> **Page text**:
After Floyd was murdered by Minneapolis police, solidarity statements and pledges to take action came from a range of institutions. P.J. Hill, vice president of the Minneapolis NAACP, said there's been progress - but not enough follow-through to help Black businesses and smaller nonprofits navigate new investments and grants.
"There's so much red tape to go through that it makes people fatigued," he said, "and then the money is just too slow."
A recent milestone is the opening of Minnesota's first-ever Black-owned bank. But researchers suggest a long road ahead in reducing economic disparities. The Brookings Institution pegs the U.S. racial wealth gap at $10 trillion. Meanwhile, Biden's action received praise from civil-rights groups, but they have noted that the George Floyd Justice in Policing Act still awaits final approval in Congress.
Hill encouraged allies in the white community to keep looking inward - to reflect on their own unconscious bias and spark conversations within their networks. He said that urgency can't be allowed to dissipate in the days after a tragedy.

> **Dataset extract**:
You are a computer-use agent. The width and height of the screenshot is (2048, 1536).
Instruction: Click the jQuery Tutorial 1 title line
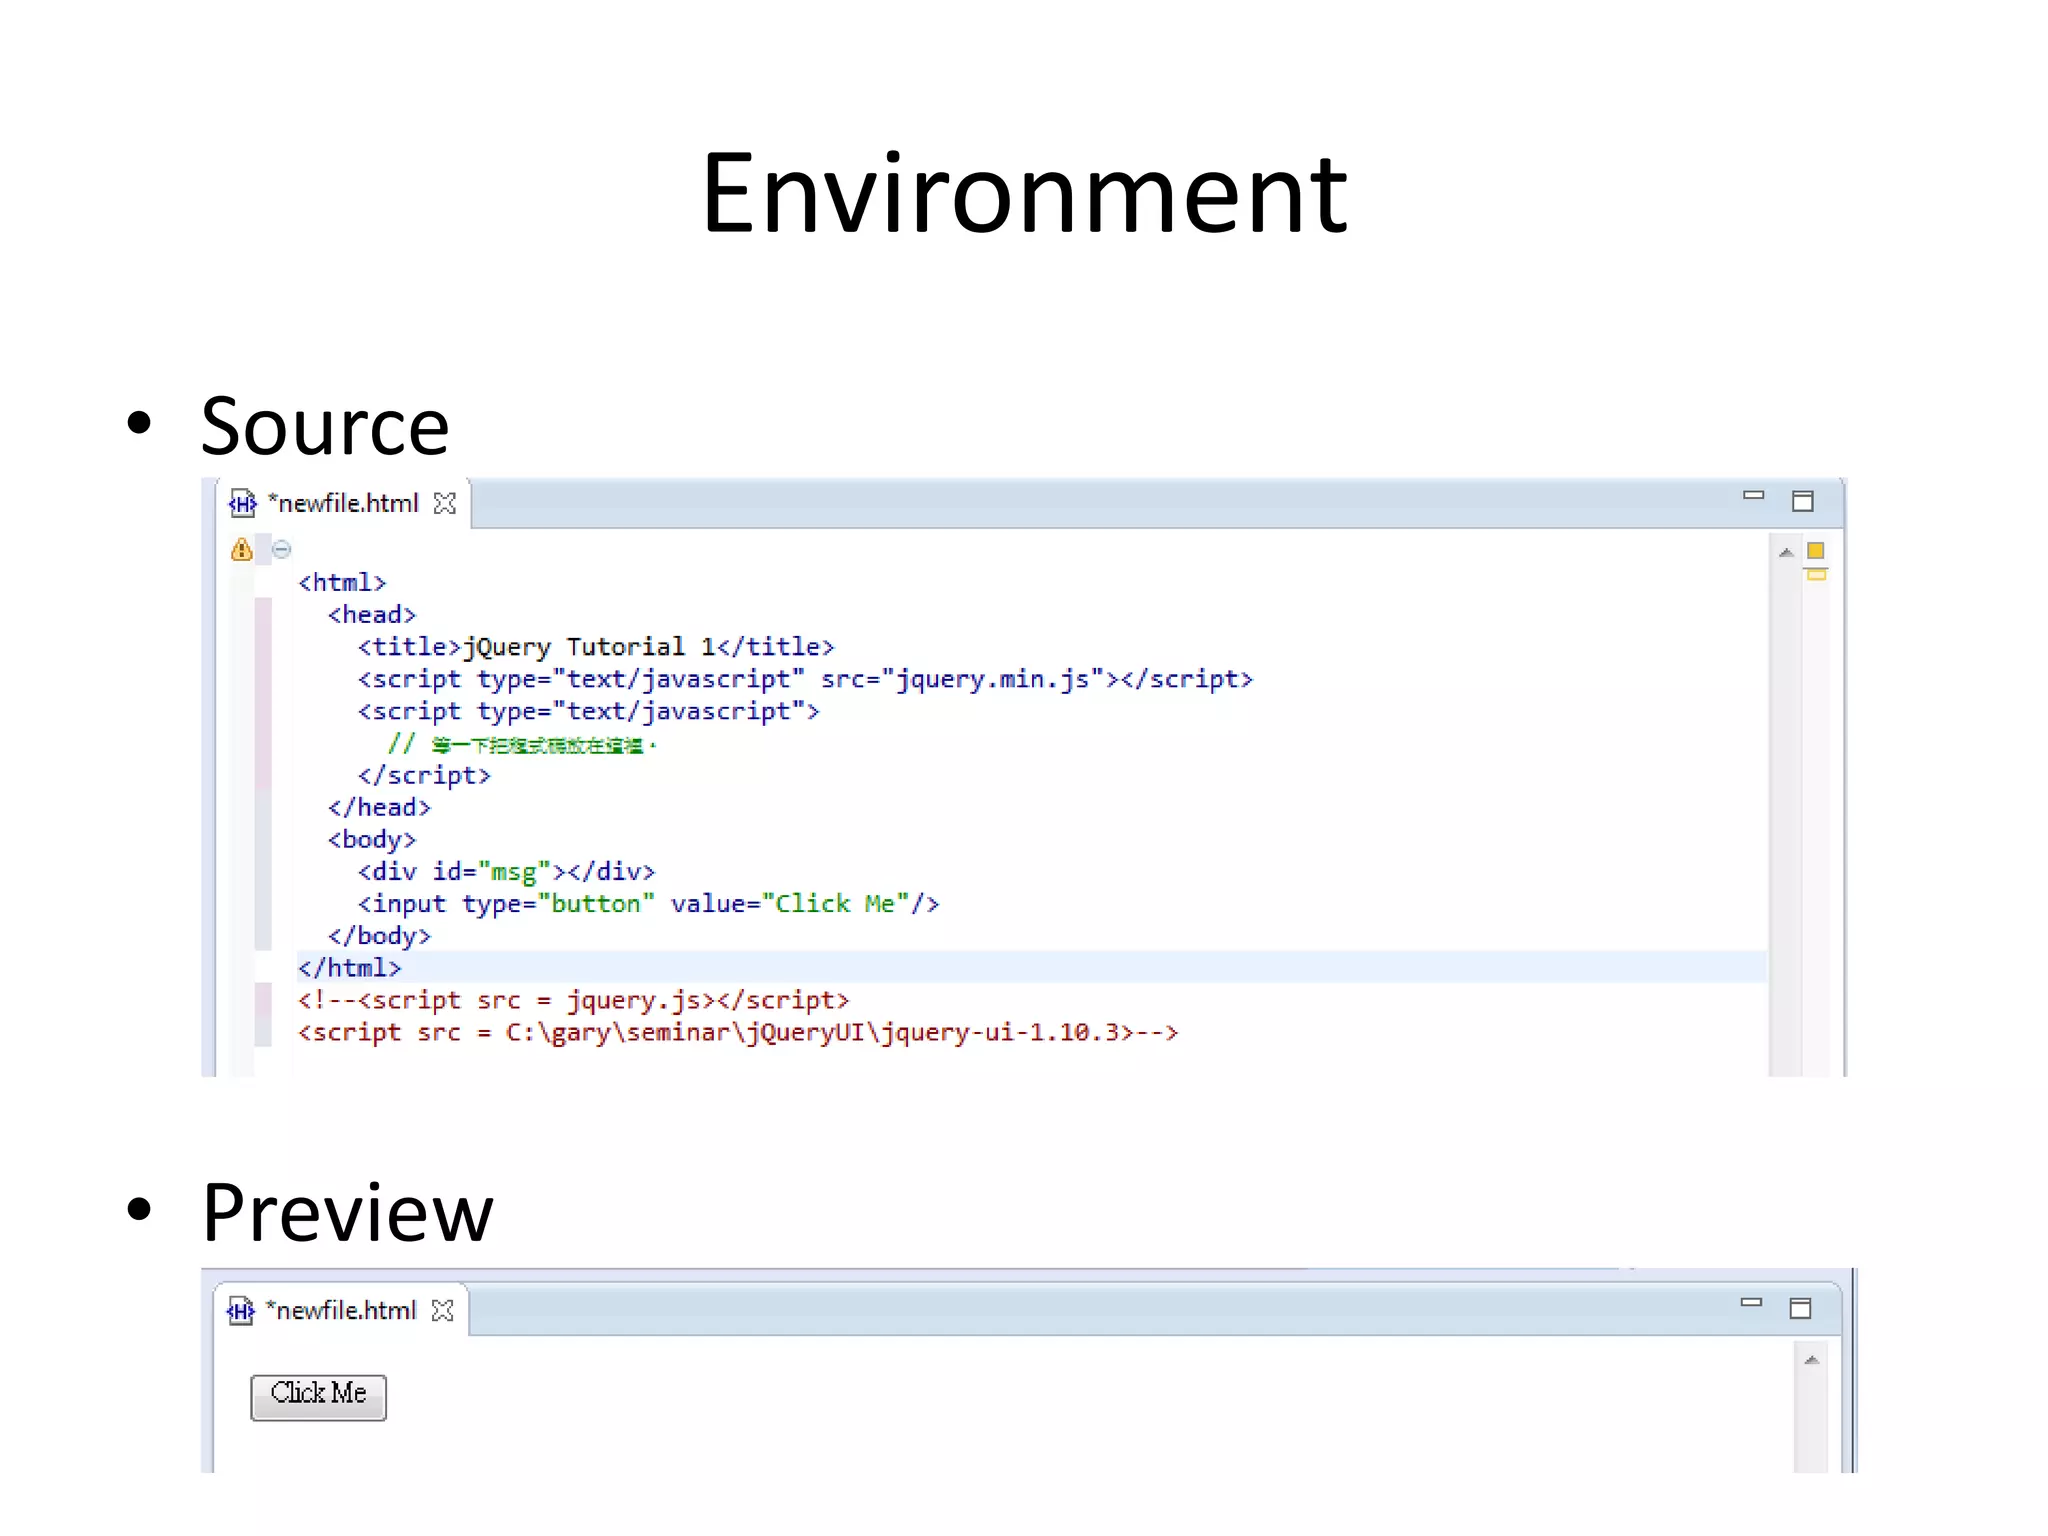596,647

> **Task**: Resume the piece about economic justice efforts in Minneapolis after Floyd's murder, beginning right after its final sentence.

> **Answer for the task**:
"What about after the news cycle? Continue to make that investment, continue to have that same fire, which is tough for us all to do," he said, "but I think it's going to take a concerted effort on all of our parts to really make the change that we would like to see."
In the Fargo-Moorhead area, Cani Aiden, who assists immigrant communities as community liaison officer at the Afro American Development Association, said the region expressed a supportive tone after Floyd's death. But he noted that hate crimes still cloud the issue, and a lack of diversity in local institutions is glaring.
"For example, the city that I live [in] now, when you see the employees, it's not totally diverse," he said. "I want to see diverse people, people working together."